Word for word, copy every line of the data.
SUPPLIED DATA below:
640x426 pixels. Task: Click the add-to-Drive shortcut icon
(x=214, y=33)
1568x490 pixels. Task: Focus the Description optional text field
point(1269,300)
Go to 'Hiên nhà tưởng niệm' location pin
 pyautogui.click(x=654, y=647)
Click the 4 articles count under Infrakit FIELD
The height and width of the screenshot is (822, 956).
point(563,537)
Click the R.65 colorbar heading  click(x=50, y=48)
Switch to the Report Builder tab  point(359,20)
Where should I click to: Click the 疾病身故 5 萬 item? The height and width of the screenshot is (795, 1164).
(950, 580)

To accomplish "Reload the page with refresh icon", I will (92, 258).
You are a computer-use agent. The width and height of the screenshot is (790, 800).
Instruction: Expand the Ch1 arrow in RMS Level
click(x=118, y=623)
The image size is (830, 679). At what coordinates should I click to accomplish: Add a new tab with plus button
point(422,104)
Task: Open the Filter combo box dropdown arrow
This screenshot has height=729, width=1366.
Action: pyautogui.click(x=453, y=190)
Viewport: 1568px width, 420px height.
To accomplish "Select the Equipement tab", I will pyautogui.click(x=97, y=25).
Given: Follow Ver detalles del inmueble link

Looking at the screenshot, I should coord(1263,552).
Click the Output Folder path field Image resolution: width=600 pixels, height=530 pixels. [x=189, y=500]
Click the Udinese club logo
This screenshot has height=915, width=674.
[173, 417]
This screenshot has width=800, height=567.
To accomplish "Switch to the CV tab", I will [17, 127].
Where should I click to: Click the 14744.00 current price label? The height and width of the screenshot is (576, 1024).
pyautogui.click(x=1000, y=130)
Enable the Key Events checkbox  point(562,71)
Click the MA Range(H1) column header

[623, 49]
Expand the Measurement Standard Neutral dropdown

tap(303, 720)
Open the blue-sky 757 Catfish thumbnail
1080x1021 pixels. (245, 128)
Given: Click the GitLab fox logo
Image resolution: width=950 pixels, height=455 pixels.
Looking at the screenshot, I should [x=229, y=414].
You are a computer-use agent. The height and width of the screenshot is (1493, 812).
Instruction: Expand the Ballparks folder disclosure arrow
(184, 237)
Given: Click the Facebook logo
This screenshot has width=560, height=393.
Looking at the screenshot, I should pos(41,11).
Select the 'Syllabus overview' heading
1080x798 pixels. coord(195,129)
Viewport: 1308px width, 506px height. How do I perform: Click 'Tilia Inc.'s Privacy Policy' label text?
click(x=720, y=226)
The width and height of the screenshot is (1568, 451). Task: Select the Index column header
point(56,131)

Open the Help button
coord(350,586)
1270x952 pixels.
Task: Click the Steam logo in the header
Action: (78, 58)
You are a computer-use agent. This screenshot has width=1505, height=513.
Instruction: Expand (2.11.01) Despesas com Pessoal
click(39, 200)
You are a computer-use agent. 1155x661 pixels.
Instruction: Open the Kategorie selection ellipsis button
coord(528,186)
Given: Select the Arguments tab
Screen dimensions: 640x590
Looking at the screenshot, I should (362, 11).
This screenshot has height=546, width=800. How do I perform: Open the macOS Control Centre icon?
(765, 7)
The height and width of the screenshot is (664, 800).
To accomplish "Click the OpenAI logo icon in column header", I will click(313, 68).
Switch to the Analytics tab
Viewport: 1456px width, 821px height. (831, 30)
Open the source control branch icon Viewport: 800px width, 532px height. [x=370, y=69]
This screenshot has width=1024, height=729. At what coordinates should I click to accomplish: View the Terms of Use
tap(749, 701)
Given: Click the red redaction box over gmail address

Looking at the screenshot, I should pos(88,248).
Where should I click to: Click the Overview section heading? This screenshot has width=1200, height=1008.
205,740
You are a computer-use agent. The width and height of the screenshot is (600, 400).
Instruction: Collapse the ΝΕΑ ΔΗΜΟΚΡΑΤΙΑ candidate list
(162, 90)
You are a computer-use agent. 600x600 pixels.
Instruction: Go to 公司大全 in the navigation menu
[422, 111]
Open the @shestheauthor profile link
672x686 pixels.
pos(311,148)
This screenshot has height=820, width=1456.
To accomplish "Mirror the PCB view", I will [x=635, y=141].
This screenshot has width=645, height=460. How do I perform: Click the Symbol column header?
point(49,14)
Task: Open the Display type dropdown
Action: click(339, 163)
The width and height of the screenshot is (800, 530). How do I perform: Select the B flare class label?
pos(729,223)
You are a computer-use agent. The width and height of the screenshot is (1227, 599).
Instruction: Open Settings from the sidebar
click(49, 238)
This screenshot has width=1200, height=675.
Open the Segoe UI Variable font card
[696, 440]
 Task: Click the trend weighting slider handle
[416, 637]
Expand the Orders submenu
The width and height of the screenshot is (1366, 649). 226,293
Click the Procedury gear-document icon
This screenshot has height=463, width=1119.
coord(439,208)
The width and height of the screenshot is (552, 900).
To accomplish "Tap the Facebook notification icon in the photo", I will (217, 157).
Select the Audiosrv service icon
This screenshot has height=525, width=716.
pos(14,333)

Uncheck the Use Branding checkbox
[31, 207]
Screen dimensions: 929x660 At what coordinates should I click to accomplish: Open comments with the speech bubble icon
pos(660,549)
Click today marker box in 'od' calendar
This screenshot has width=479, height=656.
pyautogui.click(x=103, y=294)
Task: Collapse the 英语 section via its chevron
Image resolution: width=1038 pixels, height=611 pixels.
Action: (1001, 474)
End of SUPPLIED DATA.
* YOUR SOLUTION:
640x426 pixels. Task: Click the add-to-Drive shortcut icon
(x=214, y=33)
1568x490 pixels. Task: Focus the Description optional text field
point(1269,300)
Go to 'Hiên nhà tưởng niệm' location pin
 pyautogui.click(x=654, y=647)
Click the 4 articles count under Infrakit FIELD
The height and width of the screenshot is (822, 956).
point(563,537)
Click the R.65 colorbar heading  click(x=50, y=48)
Switch to the Report Builder tab  point(359,20)
Where should I click to: Click the 疾病身故 5 萬 item? The height and width of the screenshot is (795, 1164).
(950, 580)

To accomplish "Reload the page with refresh icon", I will (92, 258).
You are a computer-use agent. The width and height of the screenshot is (790, 800).
Instruction: Expand the Ch1 arrow in RMS Level
click(x=118, y=623)
The image size is (830, 679). At what coordinates should I click to accomplish: Add a new tab with plus button
point(422,104)
Task: Open the Filter combo box dropdown arrow
This screenshot has height=729, width=1366.
Action: pyautogui.click(x=453, y=190)
Viewport: 1568px width, 420px height.
To accomplish "Select the Equipement tab", I will pyautogui.click(x=97, y=25).
Given: Follow Ver detalles del inmueble link

Looking at the screenshot, I should coord(1263,552).
Click the Output Folder path field Image resolution: width=600 pixels, height=530 pixels. [x=189, y=500]
Click the Udinese club logo
This screenshot has height=915, width=674.
[173, 417]
This screenshot has width=800, height=567.
To accomplish "Switch to the CV tab", I will [17, 127].
Where should I click to: Click the 14744.00 current price label? The height and width of the screenshot is (576, 1024).
pyautogui.click(x=1000, y=130)
Enable the Key Events checkbox  point(562,71)
Click the MA Range(H1) column header

[623, 49]
Expand the Measurement Standard Neutral dropdown

tap(303, 720)
Open the blue-sky 757 Catfish thumbnail
1080x1021 pixels. (245, 128)
Given: Click the GitLab fox logo
Image resolution: width=950 pixels, height=455 pixels.
Looking at the screenshot, I should [x=229, y=414].
You are a computer-use agent. The height and width of the screenshot is (1493, 812).
Instruction: Expand the Ballparks folder disclosure arrow
(184, 237)
Given: Click the Facebook logo
This screenshot has width=560, height=393.
Looking at the screenshot, I should pos(41,11).
Select the 'Syllabus overview' heading
1080x798 pixels. coord(195,129)
Viewport: 1308px width, 506px height. How do I perform: Click 'Tilia Inc.'s Privacy Policy' label text?
click(x=720, y=226)
The width and height of the screenshot is (1568, 451). Task: Select the Index column header
point(56,131)

Open the Help button
coord(350,586)
1270x952 pixels.
Task: Click the Steam logo in the header
Action: (78, 58)
You are a computer-use agent. This screenshot has width=1505, height=513.
Instruction: Expand (2.11.01) Despesas com Pessoal
click(39, 200)
You are a computer-use agent. 1155x661 pixels.
Instruction: Open the Kategorie selection ellipsis button
coord(528,186)
Given: Select the Arguments tab
Screen dimensions: 640x590
Looking at the screenshot, I should (362, 11).
This screenshot has height=546, width=800. How do I perform: Open the macOS Control Centre icon?
(765, 7)
The height and width of the screenshot is (664, 800).
To accomplish "Click the OpenAI logo icon in column header", I will click(313, 68).
Switch to the Analytics tab
Viewport: 1456px width, 821px height. (831, 30)
Open the source control branch icon Viewport: 800px width, 532px height. [x=370, y=69]
This screenshot has width=1024, height=729. At what coordinates should I click to accomplish: View the Terms of Use
tap(749, 701)
Given: Click the red redaction box over gmail address

Looking at the screenshot, I should pos(88,248).
Where should I click to: Click the Overview section heading? This screenshot has width=1200, height=1008.
205,740
You are a computer-use agent. The width and height of the screenshot is (600, 400).
Instruction: Collapse the ΝΕΑ ΔΗΜΟΚΡΑΤΙΑ candidate list
(162, 90)
You are a computer-use agent. 600x600 pixels.
Instruction: Go to 公司大全 in the navigation menu
[422, 111]
Open the @shestheauthor profile link
672x686 pixels.
pos(311,148)
This screenshot has height=820, width=1456.
To accomplish "Mirror the PCB view", I will [x=635, y=141].
This screenshot has width=645, height=460. How do I perform: Click the Symbol column header?
point(49,14)
Task: Open the Display type dropdown
Action: click(339, 163)
The width and height of the screenshot is (800, 530). How do I perform: Select the B flare class label?
pos(729,223)
You are a computer-use agent. The width and height of the screenshot is (1227, 599).
Instruction: Open Settings from the sidebar
click(49, 238)
This screenshot has width=1200, height=675.
Open the Segoe UI Variable font card
[696, 440]
 Task: Click the trend weighting slider handle
[416, 637]
Expand the Orders submenu
The width and height of the screenshot is (1366, 649). 226,293
Click the Procedury gear-document icon
This screenshot has height=463, width=1119.
coord(439,208)
The width and height of the screenshot is (552, 900).
To accomplish "Tap the Facebook notification icon in the photo", I will (217, 157).
Select the Audiosrv service icon
This screenshot has height=525, width=716.
pos(14,333)

Uncheck the Use Branding checkbox
[31, 207]
Screen dimensions: 929x660 At what coordinates should I click to accomplish: Open comments with the speech bubble icon
pos(660,549)
Click today marker box in 'od' calendar
This screenshot has width=479, height=656.
pyautogui.click(x=103, y=294)
Task: Collapse the 英语 section via its chevron
Image resolution: width=1038 pixels, height=611 pixels.
Action: (1001, 474)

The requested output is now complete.